[Stored items]
------------------------------------------------------------------------

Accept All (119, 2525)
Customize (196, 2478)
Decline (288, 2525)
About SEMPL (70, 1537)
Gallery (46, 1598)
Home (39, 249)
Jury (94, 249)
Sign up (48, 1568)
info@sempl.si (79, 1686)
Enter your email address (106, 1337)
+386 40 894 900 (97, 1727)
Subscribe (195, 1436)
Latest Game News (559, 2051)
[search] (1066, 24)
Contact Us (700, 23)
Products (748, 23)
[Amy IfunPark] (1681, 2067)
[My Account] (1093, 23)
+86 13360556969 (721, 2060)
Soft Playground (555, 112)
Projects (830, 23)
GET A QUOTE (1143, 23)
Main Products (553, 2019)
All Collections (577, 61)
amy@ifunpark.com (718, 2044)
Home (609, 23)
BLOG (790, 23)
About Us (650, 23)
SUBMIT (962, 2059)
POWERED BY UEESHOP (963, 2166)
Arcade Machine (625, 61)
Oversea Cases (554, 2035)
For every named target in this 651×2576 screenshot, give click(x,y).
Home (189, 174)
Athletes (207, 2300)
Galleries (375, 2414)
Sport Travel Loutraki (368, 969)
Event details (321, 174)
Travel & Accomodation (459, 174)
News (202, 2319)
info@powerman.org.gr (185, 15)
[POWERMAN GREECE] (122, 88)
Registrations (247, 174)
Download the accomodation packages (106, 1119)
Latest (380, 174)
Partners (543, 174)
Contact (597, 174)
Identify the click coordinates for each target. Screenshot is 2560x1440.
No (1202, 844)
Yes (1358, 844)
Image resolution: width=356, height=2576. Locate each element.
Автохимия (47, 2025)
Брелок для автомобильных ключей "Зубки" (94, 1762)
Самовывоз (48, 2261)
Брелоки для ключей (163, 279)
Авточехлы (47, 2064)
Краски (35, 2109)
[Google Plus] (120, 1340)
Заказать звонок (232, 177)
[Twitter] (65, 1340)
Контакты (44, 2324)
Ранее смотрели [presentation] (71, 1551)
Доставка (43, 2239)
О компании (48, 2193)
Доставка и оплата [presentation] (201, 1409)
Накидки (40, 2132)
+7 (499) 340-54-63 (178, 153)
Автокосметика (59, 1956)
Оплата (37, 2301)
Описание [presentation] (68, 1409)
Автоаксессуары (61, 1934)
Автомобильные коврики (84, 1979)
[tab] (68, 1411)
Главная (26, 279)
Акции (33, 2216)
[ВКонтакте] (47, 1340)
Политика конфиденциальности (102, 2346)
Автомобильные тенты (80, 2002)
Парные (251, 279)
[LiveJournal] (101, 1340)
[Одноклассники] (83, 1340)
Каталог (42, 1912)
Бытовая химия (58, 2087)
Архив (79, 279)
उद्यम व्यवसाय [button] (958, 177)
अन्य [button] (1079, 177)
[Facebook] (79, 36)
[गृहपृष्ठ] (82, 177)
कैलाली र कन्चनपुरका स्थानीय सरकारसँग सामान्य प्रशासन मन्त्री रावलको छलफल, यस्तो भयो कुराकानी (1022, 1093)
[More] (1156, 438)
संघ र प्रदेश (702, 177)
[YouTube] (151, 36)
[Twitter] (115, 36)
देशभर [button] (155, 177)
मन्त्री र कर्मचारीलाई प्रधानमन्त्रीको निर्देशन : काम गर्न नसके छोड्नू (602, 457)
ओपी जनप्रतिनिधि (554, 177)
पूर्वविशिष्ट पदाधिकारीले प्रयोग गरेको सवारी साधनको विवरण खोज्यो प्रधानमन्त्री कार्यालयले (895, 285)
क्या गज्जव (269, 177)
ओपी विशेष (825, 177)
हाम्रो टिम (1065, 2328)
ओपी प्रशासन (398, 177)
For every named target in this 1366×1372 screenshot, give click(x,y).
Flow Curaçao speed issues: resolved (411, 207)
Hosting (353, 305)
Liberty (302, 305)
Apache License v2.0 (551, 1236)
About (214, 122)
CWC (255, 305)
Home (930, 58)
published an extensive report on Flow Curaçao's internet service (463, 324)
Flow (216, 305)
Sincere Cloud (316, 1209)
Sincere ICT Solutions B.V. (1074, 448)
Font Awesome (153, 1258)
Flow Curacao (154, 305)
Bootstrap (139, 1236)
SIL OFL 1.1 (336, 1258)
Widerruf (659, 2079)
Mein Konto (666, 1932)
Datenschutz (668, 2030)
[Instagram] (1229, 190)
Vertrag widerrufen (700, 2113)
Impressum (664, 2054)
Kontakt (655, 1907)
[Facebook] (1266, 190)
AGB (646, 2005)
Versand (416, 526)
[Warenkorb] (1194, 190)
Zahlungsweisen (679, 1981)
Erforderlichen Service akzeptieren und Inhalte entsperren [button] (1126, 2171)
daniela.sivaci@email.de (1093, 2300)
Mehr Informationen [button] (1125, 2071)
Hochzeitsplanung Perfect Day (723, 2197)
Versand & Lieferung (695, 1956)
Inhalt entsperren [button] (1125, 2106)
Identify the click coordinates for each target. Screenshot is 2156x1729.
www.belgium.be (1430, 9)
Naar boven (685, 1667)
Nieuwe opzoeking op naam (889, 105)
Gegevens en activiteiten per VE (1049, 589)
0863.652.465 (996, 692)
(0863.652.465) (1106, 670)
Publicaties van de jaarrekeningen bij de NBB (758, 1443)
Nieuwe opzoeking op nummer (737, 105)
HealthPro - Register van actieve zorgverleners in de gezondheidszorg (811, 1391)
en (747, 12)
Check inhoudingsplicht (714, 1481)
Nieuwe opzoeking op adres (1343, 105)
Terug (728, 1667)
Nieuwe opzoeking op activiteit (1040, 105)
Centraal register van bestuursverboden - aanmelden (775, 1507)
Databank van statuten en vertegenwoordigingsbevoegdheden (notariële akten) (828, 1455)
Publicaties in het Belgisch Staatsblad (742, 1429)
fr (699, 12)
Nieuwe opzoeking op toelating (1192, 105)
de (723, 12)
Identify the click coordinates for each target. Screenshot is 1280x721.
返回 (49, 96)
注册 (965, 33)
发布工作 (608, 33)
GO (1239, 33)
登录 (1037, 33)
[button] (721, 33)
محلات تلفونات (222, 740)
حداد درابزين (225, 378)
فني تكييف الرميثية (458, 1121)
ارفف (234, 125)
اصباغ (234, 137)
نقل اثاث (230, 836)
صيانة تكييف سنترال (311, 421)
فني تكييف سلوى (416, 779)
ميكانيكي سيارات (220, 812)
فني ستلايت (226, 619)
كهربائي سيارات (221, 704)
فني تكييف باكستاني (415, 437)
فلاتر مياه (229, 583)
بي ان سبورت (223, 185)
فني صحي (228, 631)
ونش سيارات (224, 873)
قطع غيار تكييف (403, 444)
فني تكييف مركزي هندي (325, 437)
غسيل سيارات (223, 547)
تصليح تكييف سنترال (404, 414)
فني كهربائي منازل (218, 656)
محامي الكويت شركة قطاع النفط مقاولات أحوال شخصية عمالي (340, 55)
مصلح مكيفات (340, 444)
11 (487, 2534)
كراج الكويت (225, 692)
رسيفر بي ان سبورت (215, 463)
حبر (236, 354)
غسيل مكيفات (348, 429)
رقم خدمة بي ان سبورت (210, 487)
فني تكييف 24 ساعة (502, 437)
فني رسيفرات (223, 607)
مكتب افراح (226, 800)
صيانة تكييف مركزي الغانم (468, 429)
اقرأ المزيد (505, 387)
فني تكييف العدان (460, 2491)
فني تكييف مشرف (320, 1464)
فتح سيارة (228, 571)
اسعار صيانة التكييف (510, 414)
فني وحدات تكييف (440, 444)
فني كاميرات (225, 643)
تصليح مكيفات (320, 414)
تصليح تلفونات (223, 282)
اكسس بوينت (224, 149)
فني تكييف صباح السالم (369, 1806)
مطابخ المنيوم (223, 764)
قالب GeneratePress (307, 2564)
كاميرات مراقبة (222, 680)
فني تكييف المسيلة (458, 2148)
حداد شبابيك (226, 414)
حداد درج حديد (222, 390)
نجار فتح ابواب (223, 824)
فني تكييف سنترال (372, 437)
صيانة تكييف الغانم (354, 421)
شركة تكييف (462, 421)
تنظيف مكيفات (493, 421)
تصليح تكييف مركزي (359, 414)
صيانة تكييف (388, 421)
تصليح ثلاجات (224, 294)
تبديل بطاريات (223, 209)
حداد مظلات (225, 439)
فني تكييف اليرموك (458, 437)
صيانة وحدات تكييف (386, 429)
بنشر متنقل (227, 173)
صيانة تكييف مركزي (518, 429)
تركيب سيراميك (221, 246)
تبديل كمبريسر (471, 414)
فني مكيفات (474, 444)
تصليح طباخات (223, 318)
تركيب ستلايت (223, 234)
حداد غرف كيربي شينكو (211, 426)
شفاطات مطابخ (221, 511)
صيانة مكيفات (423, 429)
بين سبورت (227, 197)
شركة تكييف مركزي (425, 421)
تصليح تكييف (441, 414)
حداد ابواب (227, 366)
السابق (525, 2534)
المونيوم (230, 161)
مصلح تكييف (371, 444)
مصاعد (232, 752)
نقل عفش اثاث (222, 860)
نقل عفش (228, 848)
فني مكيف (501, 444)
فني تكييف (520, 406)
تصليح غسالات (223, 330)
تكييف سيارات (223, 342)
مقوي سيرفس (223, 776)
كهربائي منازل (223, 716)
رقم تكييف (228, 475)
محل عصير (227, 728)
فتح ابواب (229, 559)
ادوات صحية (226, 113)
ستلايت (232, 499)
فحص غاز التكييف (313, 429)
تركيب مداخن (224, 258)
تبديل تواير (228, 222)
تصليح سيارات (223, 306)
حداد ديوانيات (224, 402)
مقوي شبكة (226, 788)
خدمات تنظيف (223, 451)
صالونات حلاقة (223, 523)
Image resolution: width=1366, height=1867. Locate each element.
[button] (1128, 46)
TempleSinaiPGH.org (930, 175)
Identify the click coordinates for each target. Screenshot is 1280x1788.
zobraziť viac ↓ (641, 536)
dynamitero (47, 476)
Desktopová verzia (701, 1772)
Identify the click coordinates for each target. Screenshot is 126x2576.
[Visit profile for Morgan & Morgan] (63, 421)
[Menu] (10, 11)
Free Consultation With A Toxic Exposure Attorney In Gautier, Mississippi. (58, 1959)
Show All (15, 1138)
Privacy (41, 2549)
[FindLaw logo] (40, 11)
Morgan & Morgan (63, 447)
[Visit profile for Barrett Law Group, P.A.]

------------------------------------------------------------------------

- _What you will do_
Print, please, the lines above from the very first through the one that holds "Subscribe (195, 1436)", both included, word for word and with nothing else.

- _Task output_
Accept All (119, 2525)
Customize (196, 2478)
Decline (288, 2525)
About SEMPL (70, 1537)
Gallery (46, 1598)
Home (39, 249)
Jury (94, 249)
Sign up (48, 1568)
info@sempl.si (79, 1686)
Enter your email address (106, 1337)
+386 40 894 900 (97, 1727)
Subscribe (195, 1436)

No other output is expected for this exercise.